When a healthcare organization makes decisions on security audit strategies, some key considerations are the potential impact on daily workflow and the amount of time that elapses between catching an abnormality and resolving the issue. Mark Combs, West Virginia University Hospitals Chief Information Security Officer (CISO), explained to HealthITSecurity.com how his organization focuses on continuous monitoring that allows it to be proactive in finding internal security threats.
Combs and West Virginia University Hospitals use Iatric Systems’ Security Audit Manager (SAM) product as part of this strategy and he discussed how the organization uses the product. Though Iatric is mainly known as an IT integrator, Rob Rhodes, Senior Director of Patient Privacy Solutions for Iatric Systems, said that the integration work ties in well with SAM because it reaches out to any of an organization’s systems with PHI and allows us to pull the audit logs and aggregate them in the SAM. “Once it’s aggregated in SAM, we then run proactive reports and alerts,” he said. “Users can set those up so the algorithms we have go out and look for potential privacy violations. SAM has incident tracking as well.”
From Combs’s perspective, having an audit report even the next day to look at after an incident occurs can prevent a larger breach from occurring. He referenced a situation down in Florida where a healthcare organization was alerted by federal investigators that one of its employees was filing false tax claims. Combs would like to avoid that type of a failure where the organization doesn’t perform continuous monitoring. “Obviously, we’ve found instances where employees were doing inappropriate things, but we were able to catch them soon enough so that they didn’t grow into one of those larger issues,” Combs said. “Luckily, we haven’t had one yet where federal authorities alert us of an incident.”
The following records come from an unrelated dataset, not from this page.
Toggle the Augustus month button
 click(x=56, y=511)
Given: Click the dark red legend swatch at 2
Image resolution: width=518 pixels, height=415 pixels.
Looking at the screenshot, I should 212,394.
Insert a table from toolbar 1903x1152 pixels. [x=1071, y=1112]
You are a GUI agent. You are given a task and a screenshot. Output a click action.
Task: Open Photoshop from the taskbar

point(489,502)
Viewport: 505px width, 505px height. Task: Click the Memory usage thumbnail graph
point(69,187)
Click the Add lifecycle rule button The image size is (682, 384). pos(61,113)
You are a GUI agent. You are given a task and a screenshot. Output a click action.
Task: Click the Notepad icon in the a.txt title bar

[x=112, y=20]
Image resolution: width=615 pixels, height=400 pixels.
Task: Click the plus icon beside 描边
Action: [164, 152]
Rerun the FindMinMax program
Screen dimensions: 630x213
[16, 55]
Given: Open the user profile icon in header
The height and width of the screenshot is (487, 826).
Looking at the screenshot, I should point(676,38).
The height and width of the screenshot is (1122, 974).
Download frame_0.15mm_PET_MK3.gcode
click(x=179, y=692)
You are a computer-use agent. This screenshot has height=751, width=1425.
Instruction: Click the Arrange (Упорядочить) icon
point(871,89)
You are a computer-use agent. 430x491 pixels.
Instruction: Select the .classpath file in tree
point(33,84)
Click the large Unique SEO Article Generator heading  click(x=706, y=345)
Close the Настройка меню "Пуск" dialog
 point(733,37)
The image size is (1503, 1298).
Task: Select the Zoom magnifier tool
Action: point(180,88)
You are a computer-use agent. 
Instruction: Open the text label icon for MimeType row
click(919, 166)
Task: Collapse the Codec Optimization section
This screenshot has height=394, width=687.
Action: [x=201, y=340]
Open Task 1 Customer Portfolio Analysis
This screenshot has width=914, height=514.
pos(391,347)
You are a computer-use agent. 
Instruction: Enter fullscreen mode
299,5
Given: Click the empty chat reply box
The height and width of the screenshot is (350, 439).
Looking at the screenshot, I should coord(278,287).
A big part of West Virginia University Hospitals’ continuous monitoring efforts is the organization having a strong understanding of its policies and systems in terms of which users should have access to different systems, which can help them find aberrations in behavior. Combs said organizations set their policies as best practices and they need applications in place to enforce those policies. West Virginia recently instituted a policy change when it switched from a legacy system to Epic EHR and told employees that they could no longer use their production access to look at their own records.
We did that to comply with the HIPAA Security Rule, as we were concerned that people would use their access to look at and potentially harm the integrity of their own record if they make mistake. We put “same last name” auditing in place, which is a report that’s native to SAM. Not only were we able to use that in Epic, but for our other half-dozen or so systems as well. As we contacted managers telling them they weren’t complying with the policy, we saw a huge reduction in people looking at their own accounts through work access.